» **Passage given**:
########################################

Friday, October 4, 2013

Lulubell Toy Bodega x Mike Egan NYCC Exclusives




    Lulubell Toy Bodega always brings the craziest stuff to New York Comic Con.  Their wares will blow your mind right out of the back of your skull and into the always long line for the ATM.  While your brain waits to make a withdrawal the rest of your body could be snagging one of these two exclusives from Mike Egan.  There will be 25 of those unpainted red Bones figures and 25 of those Red Lucky Devils and both will be $60 each.  No special release time has been announced, but you could always run straight to booth #408 and harass Amy until she tells you.  Actually she's really nice so you shouldn't harass her, you should just ask politely and not be weird about it.  

NYCC Exclusives from Skinner



    Well, New York Comic Con this year is gonna involve me visiting one booth, then standing outside the rest of the time begging for change so I can afford to get home with all my treasures.  Skinner sent me these images last night of the craziness that he will be releasing and I immediately called up my mortgage company and told them to suck it cause I won't be able to send them anymore money for a long time until my drug business gets off the ground which takes some time because you got to get that primo product and then build a clientele and you gotta get some people that are willing to get their hands dirty but won't rat you out when the idea of prison snuggles are brought up and I need some time to establish that I'm crazy enough to mess you up if you try and take down my soon to be empire.  All of that takes time and money and I'm not gonna have any money after buying all these toys to line up in my new crime office.

    Let's get to the important details before I black out from all the awesomeness I see and have to go to the emergency room.  First up, a run of 5 Mutant Vinyl Hardcore Berserkers.  These will be available Saturday at 2pm for $300 each.



    These are called Not Child Prostitute/Not Bootleg.  I'm pretty sure I've seen them outside of the casinos in Atlantic City late at night.  You just have to look for the ring of seagulls circling their heads.  They're made of resin, are available Friday at noon, limited to 10 pieces, and cost $100 each.  


    It's like a baby Eye of Sauron or something.  For those of you keeping score at home, that's the second time I've referenced the Eye of Sauron this week.  I'm becoming so predictable.  These will be available Friday at 2pm for $200 each.  Only 6 were made.

########################################

» **Collected material**:
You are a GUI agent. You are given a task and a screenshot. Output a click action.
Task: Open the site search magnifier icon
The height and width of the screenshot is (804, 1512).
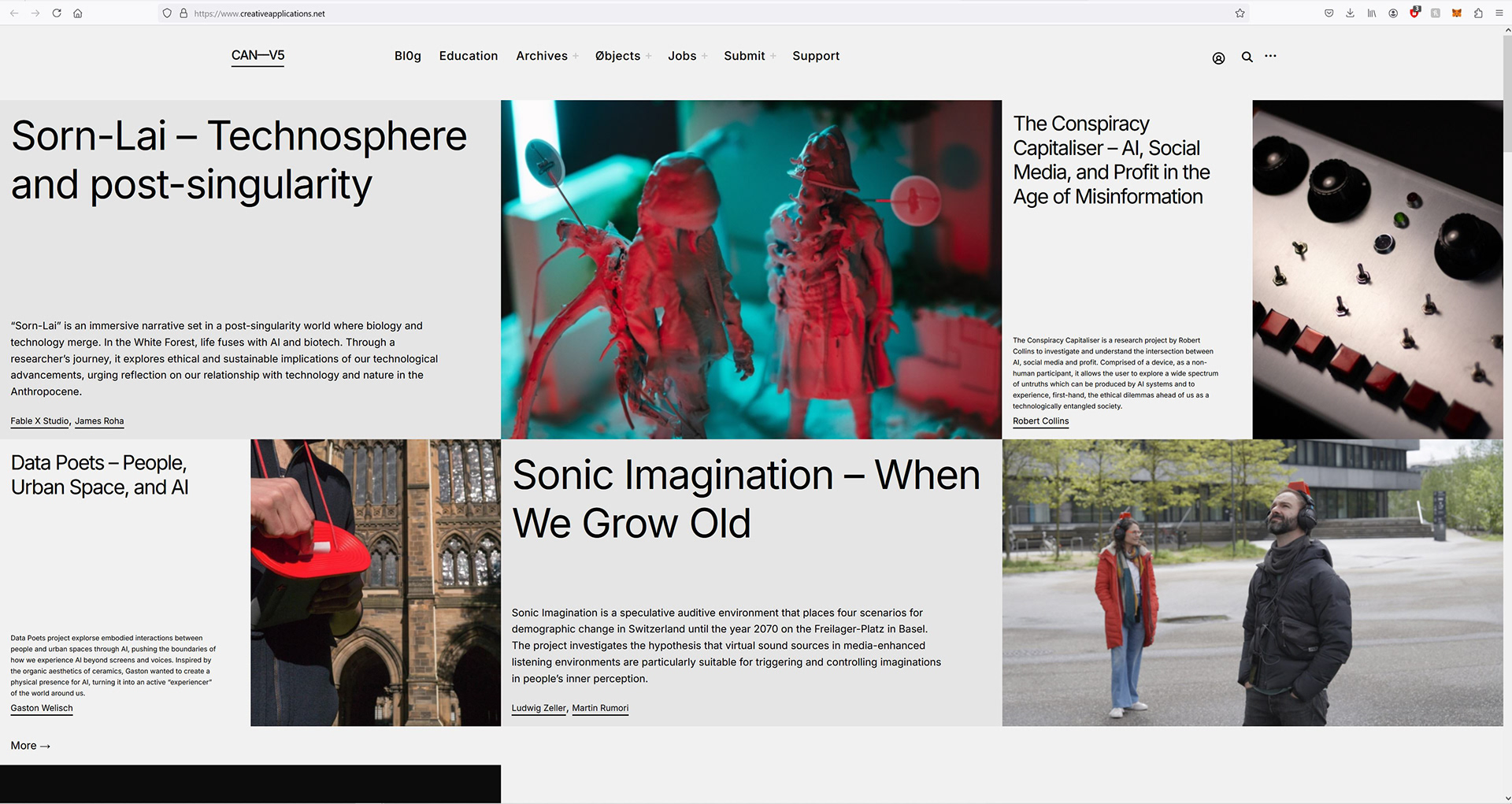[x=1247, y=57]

########################################

» **Exercise directions**:
Write the next part of the blog post about New York Comic Con toy exclusives, beginning after its final sentence.

» **Expected answer**:
    Now this is what I want.  Ok, let's be honest with ourselves here, I want them all.  But if I had to pick one, and I will or my wife will kill me for my lack of fiscal responsibility (she doesn't believe in my crime lord dreams) then this is the one I want.  The Unhallowed Ultrus Bog is limited to 5 pieces and will command a price of $150 when it is available on Sunday at 1pm.  


Another Ultrus Bog?  Yeah sucka, you heard me.  It's the Great Pumpkin version.  Charlie Brown would have peed his britches is this bro rose from the pumpkin patch.  Four were made and are $300 each when they appear Saturday at 3pm.  


    Now this is for all you coupon clipping bargain shoppers out there.  You get not one but two Abyss Minions painted by the Skinman himself for the low low price of $100.  Only 10 sets are available though so don't waste your time taking pictures of girls dressed as half-naked comic book characters.



    This toy will beat the living pee pee out of you and then become your step dad.  Bullet Belt! Bullet Belt!   Saturday at noon is the time, $300 is the price, and 10 is the amount that are up for grabs.  Oh, and you get all of the patches that Bullet Belt wears to put on your own jacket and be cool or something.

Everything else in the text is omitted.